- Element lookup records
start
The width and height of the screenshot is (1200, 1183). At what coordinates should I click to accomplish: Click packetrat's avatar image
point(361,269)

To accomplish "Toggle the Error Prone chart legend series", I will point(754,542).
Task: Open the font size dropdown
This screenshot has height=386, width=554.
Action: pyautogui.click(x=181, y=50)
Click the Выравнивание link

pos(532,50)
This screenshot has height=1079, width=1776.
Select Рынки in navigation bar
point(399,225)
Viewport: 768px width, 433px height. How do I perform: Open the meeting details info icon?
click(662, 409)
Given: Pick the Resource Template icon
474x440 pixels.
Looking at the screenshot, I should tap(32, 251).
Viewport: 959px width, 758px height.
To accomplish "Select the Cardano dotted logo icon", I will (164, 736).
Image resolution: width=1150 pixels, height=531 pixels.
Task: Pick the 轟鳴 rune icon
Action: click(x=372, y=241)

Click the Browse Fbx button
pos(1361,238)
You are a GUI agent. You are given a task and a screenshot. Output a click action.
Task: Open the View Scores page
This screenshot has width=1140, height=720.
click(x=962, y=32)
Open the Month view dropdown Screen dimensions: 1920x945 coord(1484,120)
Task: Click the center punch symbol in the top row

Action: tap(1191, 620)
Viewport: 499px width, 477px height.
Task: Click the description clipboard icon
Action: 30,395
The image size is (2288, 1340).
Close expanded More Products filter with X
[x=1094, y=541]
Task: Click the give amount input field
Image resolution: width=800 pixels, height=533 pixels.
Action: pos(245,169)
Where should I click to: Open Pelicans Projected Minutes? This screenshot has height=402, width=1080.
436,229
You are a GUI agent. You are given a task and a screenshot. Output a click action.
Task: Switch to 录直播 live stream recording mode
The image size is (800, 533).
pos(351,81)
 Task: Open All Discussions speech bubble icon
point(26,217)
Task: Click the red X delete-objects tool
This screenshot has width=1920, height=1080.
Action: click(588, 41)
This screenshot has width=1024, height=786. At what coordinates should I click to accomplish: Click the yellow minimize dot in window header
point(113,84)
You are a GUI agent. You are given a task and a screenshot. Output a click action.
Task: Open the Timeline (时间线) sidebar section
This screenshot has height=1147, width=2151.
end
- Problem statement
Reproduce verbatim the stretch of lines from the one containing "Given: Pick the Resource Template icon" through the one containing "Action: 30,395", including both of those lines.

- Solution for this exercise
Given: Pick the Resource Template icon
474x440 pixels.
Looking at the screenshot, I should tap(32, 251).
Viewport: 959px width, 758px height.
To accomplish "Select the Cardano dotted logo icon", I will (164, 736).
Image resolution: width=1150 pixels, height=531 pixels.
Task: Pick the 轟鳴 rune icon
Action: click(x=372, y=241)

Click the Browse Fbx button
pos(1361,238)
You are a GUI agent. You are given a task and a screenshot. Output a click action.
Task: Open the View Scores page
This screenshot has width=1140, height=720.
click(x=962, y=32)
Open the Month view dropdown Screen dimensions: 1920x945 coord(1484,120)
Task: Click the center punch symbol in the top row

Action: tap(1191, 620)
Viewport: 499px width, 477px height.
Task: Click the description clipboard icon
Action: 30,395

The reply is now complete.